Brief:
Copy each of the lines below word for word, leaving out the pictures.
◆ ◆ ◆ ◆
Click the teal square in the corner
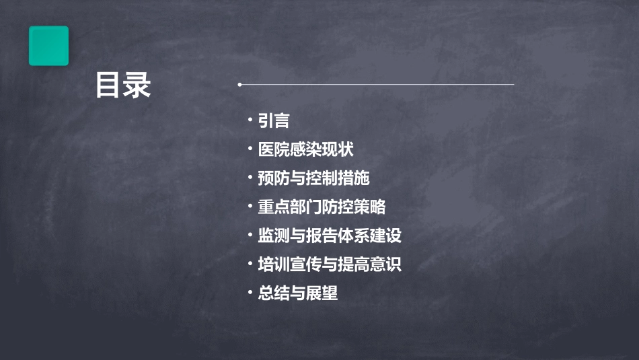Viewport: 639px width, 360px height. [x=48, y=46]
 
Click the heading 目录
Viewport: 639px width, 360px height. [x=123, y=85]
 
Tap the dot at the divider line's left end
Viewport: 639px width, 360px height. [x=239, y=85]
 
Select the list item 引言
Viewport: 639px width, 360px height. [x=274, y=121]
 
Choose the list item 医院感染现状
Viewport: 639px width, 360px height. [x=306, y=149]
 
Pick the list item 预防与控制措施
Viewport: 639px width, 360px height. [x=314, y=178]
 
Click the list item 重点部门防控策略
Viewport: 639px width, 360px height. [x=322, y=207]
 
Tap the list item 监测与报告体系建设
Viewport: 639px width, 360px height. [x=330, y=236]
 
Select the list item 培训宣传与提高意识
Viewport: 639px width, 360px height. [x=330, y=264]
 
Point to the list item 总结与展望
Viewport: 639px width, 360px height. [x=298, y=293]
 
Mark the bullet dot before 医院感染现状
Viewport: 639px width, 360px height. [x=250, y=149]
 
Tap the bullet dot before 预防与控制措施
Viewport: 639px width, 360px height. [x=250, y=178]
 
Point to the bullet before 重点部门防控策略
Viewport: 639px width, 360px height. [x=250, y=206]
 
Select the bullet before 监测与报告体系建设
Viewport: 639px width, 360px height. [x=250, y=235]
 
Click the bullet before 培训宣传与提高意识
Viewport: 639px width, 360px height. [x=250, y=264]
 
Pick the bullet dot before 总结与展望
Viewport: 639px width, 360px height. [x=250, y=293]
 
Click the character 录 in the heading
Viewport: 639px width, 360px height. [x=137, y=85]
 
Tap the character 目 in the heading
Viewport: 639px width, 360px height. [x=108, y=85]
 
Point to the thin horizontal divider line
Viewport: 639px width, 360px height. [x=377, y=85]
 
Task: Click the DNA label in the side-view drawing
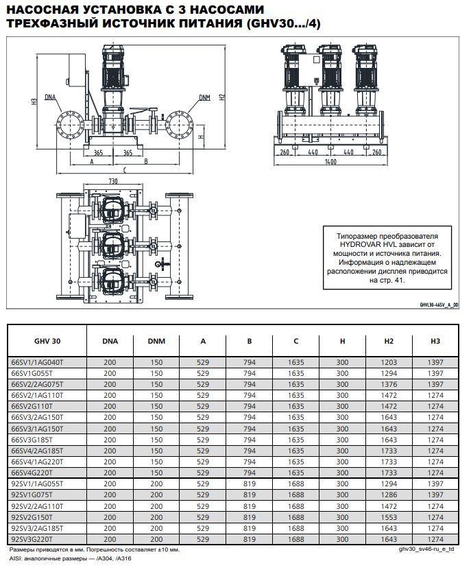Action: point(51,97)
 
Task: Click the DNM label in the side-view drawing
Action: point(205,97)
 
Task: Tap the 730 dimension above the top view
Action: point(112,180)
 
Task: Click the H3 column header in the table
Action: point(435,340)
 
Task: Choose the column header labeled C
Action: point(295,340)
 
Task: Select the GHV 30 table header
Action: point(47,340)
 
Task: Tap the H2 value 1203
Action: point(389,362)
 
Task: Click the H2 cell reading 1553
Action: point(389,518)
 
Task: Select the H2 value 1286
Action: point(389,495)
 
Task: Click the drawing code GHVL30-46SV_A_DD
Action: point(439,305)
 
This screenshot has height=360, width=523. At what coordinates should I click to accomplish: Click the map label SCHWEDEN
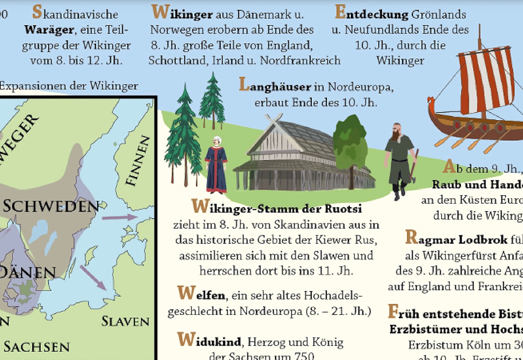pos(51,206)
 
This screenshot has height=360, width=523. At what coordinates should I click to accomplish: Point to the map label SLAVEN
pos(125,321)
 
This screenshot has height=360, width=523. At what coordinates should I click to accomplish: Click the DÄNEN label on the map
pos(27,273)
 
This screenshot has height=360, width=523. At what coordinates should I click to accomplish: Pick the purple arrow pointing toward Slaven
pos(93,278)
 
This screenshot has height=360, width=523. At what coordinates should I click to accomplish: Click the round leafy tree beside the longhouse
pos(350,143)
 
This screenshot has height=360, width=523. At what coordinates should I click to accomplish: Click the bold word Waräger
pos(49,30)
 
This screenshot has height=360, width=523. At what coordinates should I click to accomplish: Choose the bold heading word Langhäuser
pos(276,86)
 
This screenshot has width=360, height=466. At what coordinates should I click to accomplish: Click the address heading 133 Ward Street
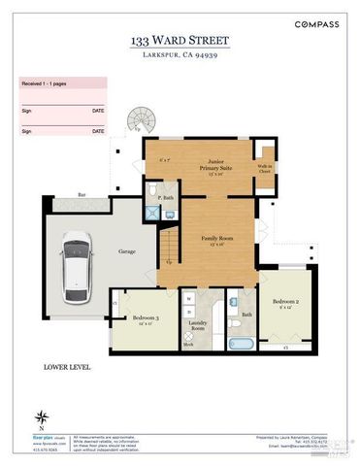point(180,41)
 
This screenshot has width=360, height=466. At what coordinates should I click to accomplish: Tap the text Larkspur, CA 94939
point(180,56)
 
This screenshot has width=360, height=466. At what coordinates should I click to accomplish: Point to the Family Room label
point(206,238)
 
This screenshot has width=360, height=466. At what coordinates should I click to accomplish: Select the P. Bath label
point(166,198)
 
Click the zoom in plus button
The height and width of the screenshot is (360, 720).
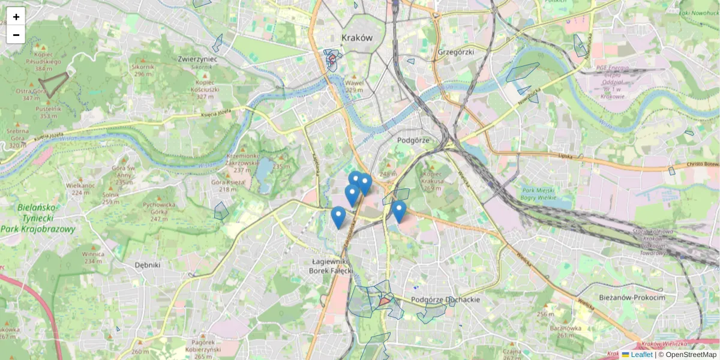point(16,17)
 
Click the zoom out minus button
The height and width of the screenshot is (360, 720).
point(16,35)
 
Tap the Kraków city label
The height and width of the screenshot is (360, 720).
point(357,37)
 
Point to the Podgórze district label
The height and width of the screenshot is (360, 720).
point(413,140)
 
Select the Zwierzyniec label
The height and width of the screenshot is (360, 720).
point(197,59)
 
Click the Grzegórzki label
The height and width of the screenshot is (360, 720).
point(456,52)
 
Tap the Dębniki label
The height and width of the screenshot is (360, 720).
point(148,265)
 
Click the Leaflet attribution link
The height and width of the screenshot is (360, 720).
point(641,355)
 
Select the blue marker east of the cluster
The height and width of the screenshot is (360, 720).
point(399,212)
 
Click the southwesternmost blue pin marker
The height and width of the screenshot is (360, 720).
point(338,218)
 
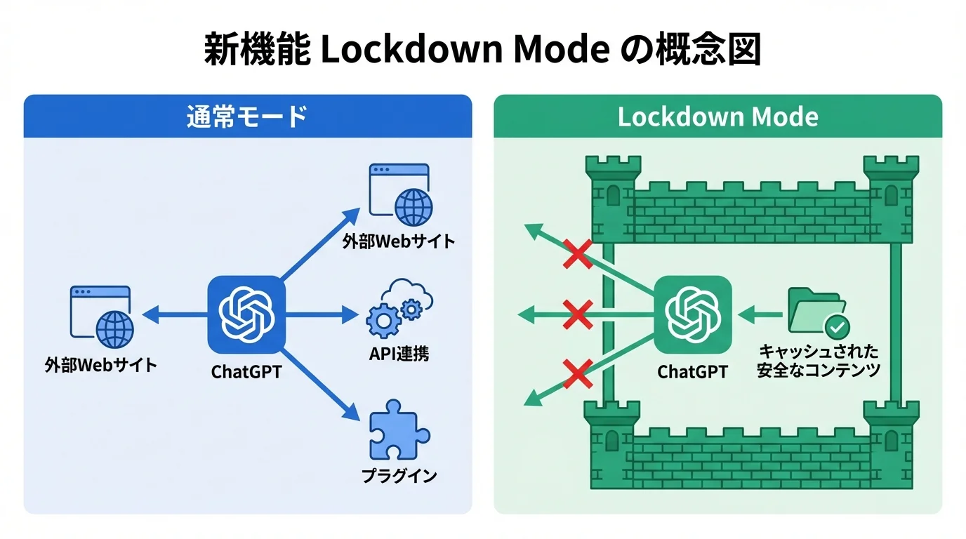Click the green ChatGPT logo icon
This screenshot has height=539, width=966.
[693, 314]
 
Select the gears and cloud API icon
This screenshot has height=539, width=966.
[399, 310]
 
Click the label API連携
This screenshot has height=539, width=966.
[399, 353]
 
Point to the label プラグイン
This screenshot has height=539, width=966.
[399, 475]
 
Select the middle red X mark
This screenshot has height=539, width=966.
[578, 314]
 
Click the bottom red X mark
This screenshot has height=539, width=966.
[578, 373]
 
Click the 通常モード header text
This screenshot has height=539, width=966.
[247, 116]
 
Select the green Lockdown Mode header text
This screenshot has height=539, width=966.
[717, 116]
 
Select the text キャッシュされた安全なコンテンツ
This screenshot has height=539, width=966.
[818, 361]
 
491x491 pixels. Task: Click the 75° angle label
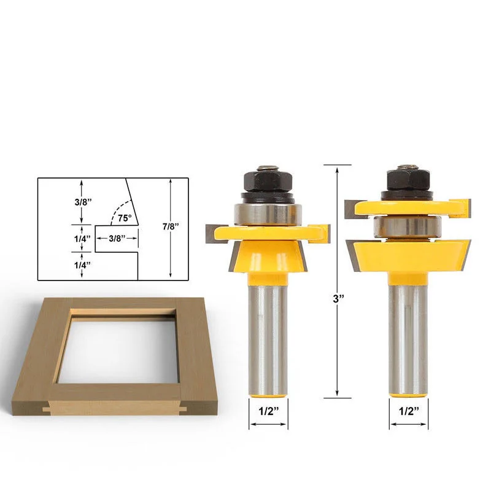point(125,218)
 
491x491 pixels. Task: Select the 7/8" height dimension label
point(171,226)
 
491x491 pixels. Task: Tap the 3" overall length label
point(338,299)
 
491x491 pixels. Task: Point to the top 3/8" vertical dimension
point(83,202)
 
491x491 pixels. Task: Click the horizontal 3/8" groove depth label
point(117,238)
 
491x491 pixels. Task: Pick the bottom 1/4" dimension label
point(82,265)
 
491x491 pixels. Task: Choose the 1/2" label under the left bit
point(269,411)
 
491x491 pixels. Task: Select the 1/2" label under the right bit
point(409,411)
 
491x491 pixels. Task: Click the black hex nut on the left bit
point(268,182)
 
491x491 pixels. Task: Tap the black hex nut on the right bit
point(408,180)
◆ ◆ ◆ ◆
Correct answer:
Click the teal square in the corner
Viewport: 639px width, 360px height. [x=48, y=46]
 
Click the heading 目录
Viewport: 639px width, 360px height. [x=123, y=85]
 
Tap the dot at the divider line's left end
Viewport: 639px width, 360px height. [x=239, y=85]
 
Select the list item 引言
Viewport: 639px width, 360px height. [x=274, y=121]
 
Choose the list item 医院感染现状
Viewport: 639px width, 360px height. [x=306, y=149]
 
Pick the list item 预防与控制措施
Viewport: 639px width, 360px height. [x=314, y=178]
 
Click the list item 重点部门防控策略
Viewport: 639px width, 360px height. [x=322, y=207]
 
Tap the list item 监测与报告体系建设
Viewport: 639px width, 360px height. [x=330, y=236]
 
Select the list item 培训宣传与提高意识
Viewport: 639px width, 360px height. [x=330, y=264]
 
Point to the list item 总结与展望
Viewport: 639px width, 360px height. [x=298, y=293]
 
Mark the bullet dot before 医院感染现状
Viewport: 639px width, 360px height. [x=250, y=149]
 
Tap the bullet dot before 预防与控制措施
Viewport: 639px width, 360px height. [x=250, y=178]
 
Point to the bullet before 重点部门防控策略
Viewport: 639px width, 360px height. [x=250, y=206]
 
Select the bullet before 监测与报告体系建设
Viewport: 639px width, 360px height. [x=250, y=235]
 
Click the bullet before 培训宣传与提高意识
Viewport: 639px width, 360px height. [x=250, y=264]
 
Pick the bullet dot before 总结与展望
Viewport: 639px width, 360px height. [x=250, y=293]
 
Click the character 录 in the heading
Viewport: 639px width, 360px height. [x=137, y=85]
 
Tap the character 目 in the heading
Viewport: 639px width, 360px height. [x=108, y=85]
 
Point to the thin horizontal divider line
Viewport: 639px width, 360px height. [x=377, y=85]
 
Task: Click the DNA label in the side-view drawing
Action: point(51,97)
 
Task: Click the DNM label in the side-view drawing
Action: point(205,97)
 
Task: Tap the 730 dimension above the top view
Action: point(112,180)
 
Task: Click the H3 column header in the table
Action: point(435,340)
 
Task: Choose the column header labeled C
Action: point(295,340)
 
Task: Select the GHV 30 table header
Action: point(47,340)
 
Task: Tap the H2 value 1203
Action: point(389,362)
 
Task: Click the H2 cell reading 1553
Action: point(389,518)
 
Task: Select the H2 value 1286
Action: point(389,495)
 
Task: Click the drawing code GHVL30-46SV_A_DD
Action: point(439,305)
 
This screenshot has height=360, width=523. At what coordinates should I click to accomplish: Click the map label SCHWEDEN
pos(51,206)
 
This screenshot has height=360, width=523. At what coordinates should I click to accomplish: Point to the map label SLAVEN
pos(125,321)
 
This screenshot has height=360, width=523. At what coordinates should I click to accomplish: Click the DÄNEN label on the map
pos(27,273)
 
This screenshot has height=360, width=523. At what coordinates should I click to accomplish: Pick the purple arrow pointing toward Slaven
pos(93,278)
 
This screenshot has height=360, width=523. At what coordinates should I click to accomplish: Click the round leafy tree beside the longhouse
pos(350,143)
 
This screenshot has height=360, width=523. At what coordinates should I click to accomplish: Click the bold word Waräger
pos(49,30)
 
This screenshot has height=360, width=523. At what coordinates should I click to accomplish: Choose the bold heading word Langhäuser
pos(276,86)
 
This screenshot has width=360, height=466. At what coordinates should I click to accomplish: Click the address heading 133 Ward Street
point(180,41)
 
This screenshot has width=360, height=466. At what coordinates should I click to accomplish: Tap the text Larkspur, CA 94939
point(180,56)
 
This screenshot has width=360, height=466. At what coordinates should I click to accomplish: Point to the Family Room label
point(206,238)
 
This screenshot has width=360, height=466. At what coordinates should I click to accomplish: Select the P. Bath label
point(166,198)
 
Click the zoom in plus button
The height and width of the screenshot is (360, 720).
point(16,17)
 
Click the zoom out minus button
The height and width of the screenshot is (360, 720).
point(16,35)
 
Tap the Kraków city label
The height and width of the screenshot is (360, 720).
point(357,37)
 
Point to the Podgórze district label
The height and width of the screenshot is (360, 720).
point(413,140)
 
Select the Zwierzyniec label
The height and width of the screenshot is (360, 720).
point(197,59)
 
Click the Grzegórzki label
The height and width of the screenshot is (360, 720).
point(456,52)
 
Tap the Dębniki label
The height and width of the screenshot is (360, 720).
point(148,265)
 
Click the Leaflet attribution link
The height and width of the screenshot is (360, 720).
point(641,355)
 
Select the blue marker east of the cluster
The height and width of the screenshot is (360, 720).
point(399,212)
 
Click the southwesternmost blue pin marker
The height and width of the screenshot is (360, 720).
point(338,218)
 
Click the green ChatGPT logo icon
This screenshot has height=539, width=966.
[693, 314]
 
Select the gears and cloud API icon
This screenshot has height=539, width=966.
[399, 310]
 
Click the label API連携
This screenshot has height=539, width=966.
[399, 353]
 
Point to the label プラグイン
This screenshot has height=539, width=966.
[399, 475]
 
Select the middle red X mark
This screenshot has height=539, width=966.
[578, 314]
 
Click the bottom red X mark
This screenshot has height=539, width=966.
[578, 373]
 
Click the 通常モード header text
This screenshot has height=539, width=966.
[247, 116]
 
Select the green Lockdown Mode header text
This screenshot has height=539, width=966.
[717, 116]
 
Select the text キャッシュされた安全なコンテンツ
This screenshot has height=539, width=966.
[818, 361]
 
491x491 pixels. Task: Click the 75° angle label
point(125,218)
 
491x491 pixels. Task: Select the 7/8" height dimension label
point(171,226)
 
491x491 pixels. Task: Tap the 3" overall length label
point(338,299)
 
491x491 pixels. Task: Point to the top 3/8" vertical dimension
point(83,202)
 
491x491 pixels. Task: Click the horizontal 3/8" groove depth label
point(117,238)
 
491x491 pixels. Task: Pick the bottom 1/4" dimension label
point(82,265)
 
491x491 pixels. Task: Choose the 1/2" label under the left bit
point(269,411)
 
491x491 pixels. Task: Select the 1/2" label under the right bit
point(409,411)
 
491x491 pixels. Task: Click the black hex nut on the left bit
point(268,182)
 
491x491 pixels. Task: Tap the black hex nut on the right bit
point(408,180)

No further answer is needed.